(EXCERPTED DATA Opens)
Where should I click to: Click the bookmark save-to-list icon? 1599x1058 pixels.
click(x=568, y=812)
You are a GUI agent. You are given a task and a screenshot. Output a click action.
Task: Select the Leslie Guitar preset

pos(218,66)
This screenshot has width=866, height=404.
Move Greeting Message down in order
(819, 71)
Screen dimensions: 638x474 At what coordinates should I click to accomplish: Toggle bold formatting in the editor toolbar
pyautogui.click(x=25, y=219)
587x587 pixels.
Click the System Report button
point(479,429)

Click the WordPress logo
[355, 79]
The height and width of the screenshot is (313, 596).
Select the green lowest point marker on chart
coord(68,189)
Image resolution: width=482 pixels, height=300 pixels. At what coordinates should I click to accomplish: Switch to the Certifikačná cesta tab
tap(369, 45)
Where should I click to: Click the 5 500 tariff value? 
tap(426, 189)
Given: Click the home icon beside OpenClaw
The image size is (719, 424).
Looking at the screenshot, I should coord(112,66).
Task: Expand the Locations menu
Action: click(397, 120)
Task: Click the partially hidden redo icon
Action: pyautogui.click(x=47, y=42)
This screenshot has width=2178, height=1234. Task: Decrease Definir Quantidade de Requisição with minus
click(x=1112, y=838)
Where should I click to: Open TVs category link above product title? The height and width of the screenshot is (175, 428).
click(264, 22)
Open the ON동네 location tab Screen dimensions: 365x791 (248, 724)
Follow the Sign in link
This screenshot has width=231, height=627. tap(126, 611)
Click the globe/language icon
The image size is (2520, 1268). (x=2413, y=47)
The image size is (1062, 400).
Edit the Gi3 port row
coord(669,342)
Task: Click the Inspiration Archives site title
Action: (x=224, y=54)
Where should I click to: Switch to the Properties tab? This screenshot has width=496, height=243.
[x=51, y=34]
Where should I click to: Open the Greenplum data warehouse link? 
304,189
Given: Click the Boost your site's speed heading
(EXCERPTED DATA Closes)
- _WHAT IS REQUIRED_
Write the records out again. Each one must match exactly.

- _SOLUTION FOR THIS TASK_
Where should I click to: Click the bookmark save-to-list icon? 1599x1058 pixels.
click(x=568, y=812)
You are a GUI agent. You are given a task and a screenshot. Output a click action.
Task: Select the Leslie Guitar preset

pos(218,66)
This screenshot has width=866, height=404.
Move Greeting Message down in order
(819, 71)
Screen dimensions: 638x474 At what coordinates should I click to accomplish: Toggle bold formatting in the editor toolbar
pyautogui.click(x=25, y=219)
587x587 pixels.
Click the System Report button
point(479,429)

Click the WordPress logo
[355, 79]
The height and width of the screenshot is (313, 596).
Select the green lowest point marker on chart
coord(68,189)
Image resolution: width=482 pixels, height=300 pixels. At what coordinates should I click to accomplish: Switch to the Certifikačná cesta tab
tap(369, 45)
Where should I click to: Click the 5 500 tariff value? 
tap(426, 189)
Given: Click the home icon beside OpenClaw
The image size is (719, 424).
Looking at the screenshot, I should coord(112,66).
Task: Expand the Locations menu
Action: click(397, 120)
Task: Click the partially hidden redo icon
Action: pyautogui.click(x=47, y=42)
This screenshot has width=2178, height=1234. Task: Decrease Definir Quantidade de Requisição with minus
click(x=1112, y=838)
Where should I click to: Open TVs category link above product title? The height and width of the screenshot is (175, 428).
click(264, 22)
Open the ON동네 location tab Screen dimensions: 365x791 (248, 724)
Follow the Sign in link
This screenshot has width=231, height=627. tap(126, 611)
Click the globe/language icon
The image size is (2520, 1268). (x=2413, y=47)
The image size is (1062, 400).
Edit the Gi3 port row
coord(669,342)
Task: Click the Inspiration Archives site title
Action: (x=224, y=54)
Where should I click to: Switch to the Properties tab? This screenshot has width=496, height=243.
[x=51, y=34]
Where should I click to: Open the Greenplum data warehouse link? 
304,189
Given: Click the Boost your site's speed heading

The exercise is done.